Data entries
-------------------------
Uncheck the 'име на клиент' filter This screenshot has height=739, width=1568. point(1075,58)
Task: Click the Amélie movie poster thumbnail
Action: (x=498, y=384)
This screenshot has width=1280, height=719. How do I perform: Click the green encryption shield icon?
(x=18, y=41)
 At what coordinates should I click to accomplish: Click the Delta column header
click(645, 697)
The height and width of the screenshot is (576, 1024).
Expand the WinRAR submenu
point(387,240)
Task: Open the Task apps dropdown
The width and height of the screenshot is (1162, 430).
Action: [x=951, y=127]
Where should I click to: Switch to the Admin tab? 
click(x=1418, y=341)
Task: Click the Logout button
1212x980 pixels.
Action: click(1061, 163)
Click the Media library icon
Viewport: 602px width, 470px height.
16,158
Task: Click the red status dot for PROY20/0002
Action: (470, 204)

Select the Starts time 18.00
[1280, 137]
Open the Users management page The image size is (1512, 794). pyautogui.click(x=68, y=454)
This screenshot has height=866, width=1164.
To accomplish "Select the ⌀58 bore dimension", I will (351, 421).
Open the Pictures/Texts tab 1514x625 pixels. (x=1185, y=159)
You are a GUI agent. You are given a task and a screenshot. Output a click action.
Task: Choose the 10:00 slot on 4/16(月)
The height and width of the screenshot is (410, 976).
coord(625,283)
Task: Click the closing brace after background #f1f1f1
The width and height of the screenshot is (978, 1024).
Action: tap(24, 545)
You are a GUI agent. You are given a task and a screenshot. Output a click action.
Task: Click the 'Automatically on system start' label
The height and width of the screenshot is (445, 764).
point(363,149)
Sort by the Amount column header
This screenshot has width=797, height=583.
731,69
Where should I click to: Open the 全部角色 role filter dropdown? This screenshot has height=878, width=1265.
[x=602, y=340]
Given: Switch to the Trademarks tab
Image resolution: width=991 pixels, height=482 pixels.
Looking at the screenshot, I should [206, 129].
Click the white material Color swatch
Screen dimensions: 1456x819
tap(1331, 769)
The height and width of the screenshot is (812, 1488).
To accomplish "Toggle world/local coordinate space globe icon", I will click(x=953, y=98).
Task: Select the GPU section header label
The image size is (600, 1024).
-------------------------
## Directions
Present every line of the records above as a numbered list, skipping any blank lines.

## Result below
1. Uncheck the 'име на клиент' filter This screenshot has height=739, width=1568. point(1075,58)
2. Task: Click the Amélie movie poster thumbnail
3. Action: (x=498, y=384)
4. This screenshot has width=1280, height=719. How do I perform: Click the green encryption shield icon?
5. (x=18, y=41)
6.  At what coordinates should I click to accomplish: Click the Delta column header
7. click(645, 697)
8. The height and width of the screenshot is (576, 1024).
9. Expand the WinRAR submenu
10. point(387,240)
11. Task: Open the Task apps dropdown
12. The width and height of the screenshot is (1162, 430).
13. Action: [x=951, y=127]
14. Where should I click to: Switch to the Admin tab? 
15. click(x=1418, y=341)
16. Task: Click the Logout button
17. 1212x980 pixels.
18. Action: click(1061, 163)
19. Click the Media library icon
20. Viewport: 602px width, 470px height.
21. 16,158
22. Task: Click the red status dot for PROY20/0002
23. Action: (470, 204)
24. Select the Starts time 18.00
25. [1280, 137]
26. Open the Users management page The image size is (1512, 794). pyautogui.click(x=68, y=454)
27. This screenshot has height=866, width=1164.
28. To accomplish "Select the ⌀58 bore dimension", I will (351, 421).
29. Open the Pictures/Texts tab 1514x625 pixels. (x=1185, y=159)
30. You are a GUI agent. You are given a task and a screenshot. Output a click action.
31. Task: Choose the 10:00 slot on 4/16(月)
32. The height and width of the screenshot is (410, 976).
33. coord(625,283)
34. Task: Click the closing brace after background #f1f1f1
35. The width and height of the screenshot is (978, 1024).
36. Action: tap(24, 545)
37. You are a GUI agent. You are given a task and a screenshot. Output a click action.
38. Task: Click the 'Automatically on system start' label
39. The height and width of the screenshot is (445, 764).
40. point(363,149)
41. Sort by the Amount column header
42. This screenshot has width=797, height=583.
43. 731,69
44. Where should I click to: Open the 全部角色 role filter dropdown? This screenshot has height=878, width=1265.
45. [x=602, y=340]
46. Given: Switch to the Trademarks tab
47. Image resolution: width=991 pixels, height=482 pixels.
48. Looking at the screenshot, I should [206, 129].
49. Click the white material Color swatch
50. Screen dimensions: 1456x819
51. tap(1331, 769)
52. The height and width of the screenshot is (812, 1488).
53. To accomplish "Toggle world/local coordinate space globe icon", I will click(x=953, y=98).
54. Task: Select the GPU section header label
55. The image size is (600, 1024).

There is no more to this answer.